On that day all the people who had come assembled, and voted to choose a large committee to act for the whole, to be composed in part of citizens of Cumberland County, and in part of those residing outside its limits. After an examination of the evidence, this committee voted to commit those most implicated in the killing of French to the jail at Northampton, Mass., there to await a fair trial, while those who seemed less guilty should be put under bonds to appear at the next court. The bonds of those admitted to bail were taken next day, and the others were conducted under a strong guard to Northampton jail, but it does not appear that any of them were ever brought to trial, these cases being lost sight of in the thickening whirl of Revolutionary events.

Such is substantially the account of the affair as given by the committee chosen by the people. The accounts given by the officers of the court in their "State of the Facts," and by members of the sheriff's posse in their deposition, make it appear that the so-called rioters were the first violent aggressors, beating the sheriff with clubs when he first attempted to force his way in; that three shots were then fired by his order above the heads of those who held the court-house, who at once returned the fire by a discharge of guns and pistols, one pistol-shot being fired at such close quarters that the powder burned a large hole in the breast of his coat, and yet the wearer was not hurt; that only four or five shots were fired into the court-house by the sheriff's party, and yet by this volley French was struck by five bullets, Houghton received a fatal wound, and several others were hurt. According to these accounts, Robert Cockran and others proposed such atrocities as burning the court-house and all within it, or firing volleys through it, and were only restrained by the New Hampshire men from doing so.[58] But there is nothing of this in the relation of the committee, which is quite as likely to impress the unbiased inquirer with its truthfulness. Governor Colden, in his report to Lord Dartmouth of what he calls this "dangerous insurrection," does not attribute it to any dispute concerning land titles, but only to the example of Massachusetts; nor does he charge the Bennington rioters with being implicated in it, though he foresaw that it would draw to the common cause of resistance to New York the people of the eastern Grants with their brethren of the western. He wrote to General Gage of this affair in Cumberland, and hoped that by his assistance he might soon be able to hold a court of oyer and terminer in that county; but the British general had weightier affairs upon his hands at Boston, and could give him no help.

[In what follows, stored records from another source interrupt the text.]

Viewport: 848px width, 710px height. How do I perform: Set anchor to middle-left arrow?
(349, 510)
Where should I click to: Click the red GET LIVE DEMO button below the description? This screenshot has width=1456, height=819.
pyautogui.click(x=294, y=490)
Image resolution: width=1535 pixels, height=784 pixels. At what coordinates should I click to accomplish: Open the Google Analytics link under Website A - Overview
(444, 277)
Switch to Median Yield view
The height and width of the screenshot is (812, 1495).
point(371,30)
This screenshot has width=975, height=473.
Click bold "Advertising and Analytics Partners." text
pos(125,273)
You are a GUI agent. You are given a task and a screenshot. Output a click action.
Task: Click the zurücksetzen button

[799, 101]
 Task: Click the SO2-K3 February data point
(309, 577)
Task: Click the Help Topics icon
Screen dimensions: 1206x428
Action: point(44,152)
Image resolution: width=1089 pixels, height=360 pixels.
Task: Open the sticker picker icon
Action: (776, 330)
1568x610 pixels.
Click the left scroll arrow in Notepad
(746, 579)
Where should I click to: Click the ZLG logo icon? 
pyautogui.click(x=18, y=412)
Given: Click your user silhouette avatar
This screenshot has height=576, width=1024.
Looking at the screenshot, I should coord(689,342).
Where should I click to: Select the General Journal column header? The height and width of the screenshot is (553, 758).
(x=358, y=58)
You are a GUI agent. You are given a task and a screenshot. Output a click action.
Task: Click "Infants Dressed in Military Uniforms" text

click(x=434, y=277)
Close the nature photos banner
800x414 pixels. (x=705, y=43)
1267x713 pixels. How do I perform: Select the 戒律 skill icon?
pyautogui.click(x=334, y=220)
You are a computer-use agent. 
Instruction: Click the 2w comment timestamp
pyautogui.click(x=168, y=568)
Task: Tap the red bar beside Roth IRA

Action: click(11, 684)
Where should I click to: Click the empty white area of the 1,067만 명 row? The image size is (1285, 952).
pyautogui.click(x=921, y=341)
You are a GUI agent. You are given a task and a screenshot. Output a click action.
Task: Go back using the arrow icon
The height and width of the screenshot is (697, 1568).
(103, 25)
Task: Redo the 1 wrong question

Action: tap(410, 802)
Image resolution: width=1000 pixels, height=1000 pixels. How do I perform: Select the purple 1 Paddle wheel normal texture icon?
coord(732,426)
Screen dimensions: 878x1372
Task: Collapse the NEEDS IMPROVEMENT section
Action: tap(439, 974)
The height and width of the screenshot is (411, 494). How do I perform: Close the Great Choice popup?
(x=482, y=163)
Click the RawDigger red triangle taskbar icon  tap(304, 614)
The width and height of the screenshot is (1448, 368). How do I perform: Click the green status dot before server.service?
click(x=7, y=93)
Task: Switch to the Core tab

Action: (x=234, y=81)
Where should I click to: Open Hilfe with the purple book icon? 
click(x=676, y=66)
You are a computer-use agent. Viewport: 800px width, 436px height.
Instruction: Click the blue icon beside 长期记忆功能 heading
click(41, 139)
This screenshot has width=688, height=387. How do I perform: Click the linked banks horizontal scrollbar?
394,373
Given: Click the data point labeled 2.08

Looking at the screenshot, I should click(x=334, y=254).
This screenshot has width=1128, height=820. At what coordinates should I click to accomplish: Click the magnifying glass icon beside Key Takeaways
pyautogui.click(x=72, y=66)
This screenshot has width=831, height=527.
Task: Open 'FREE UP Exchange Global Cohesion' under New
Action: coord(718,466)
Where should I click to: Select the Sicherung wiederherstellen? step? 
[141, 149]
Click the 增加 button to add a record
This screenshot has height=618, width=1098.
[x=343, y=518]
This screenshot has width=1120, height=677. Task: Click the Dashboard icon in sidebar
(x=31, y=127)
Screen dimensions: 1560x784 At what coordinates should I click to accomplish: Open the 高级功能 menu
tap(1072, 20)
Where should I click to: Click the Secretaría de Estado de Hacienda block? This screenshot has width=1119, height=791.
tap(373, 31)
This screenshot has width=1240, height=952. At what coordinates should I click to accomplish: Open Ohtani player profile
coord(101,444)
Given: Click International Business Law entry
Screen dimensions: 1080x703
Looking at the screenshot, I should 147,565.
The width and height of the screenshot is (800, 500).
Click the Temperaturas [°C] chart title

In a convention held at Westminster on the 11th of April, it was voted "that it is the duty of the inhabitants to wholly renounce and resist the administration of the government of New York till such time as the lives and property of these inhabitants may be secured by it, or till such time as they can have opportunity to lay their grievances before his most gracious Majesty in council," with an humble petition "to be taken out of so offensive jurisdiction, and either annexed to some other government or erected and incorporated into a new one, as may appear best to said inhabitants, to the Royal wisdom and clemency, and till such time as his Majesty shall settle this controversy." Colonel John Hazletine, Charles Phelps, and Colonel Ethan Allen were appointed to prepare the remonstrance and petition that were to be presented.

Never again did any representative body of the Grants give an expression of loyalty to the king. Not many days later came the news of Lexington fight, and presently the mountaineers were all in as open revolt against King George as any had ever been against his royal government of the province of New York. Men grown so accustomed to resistance of the tyranny of the lesser power, as were the persecuted settlers of the western Grants, were not apt to be laggards in opposing the greater when its encroachments became as unendurable, and for a time the petty warfare of provincial bounds and jurisdiction was hidden from their sight in the over-spreading cloud of the grander struggle that involved the liberties of every American.

FOOTNOTES:

[57] Governor and Council, vol. i. p. 332.

[58] Doc. Hist. N. Y. vol. iv. pp. 547, 549.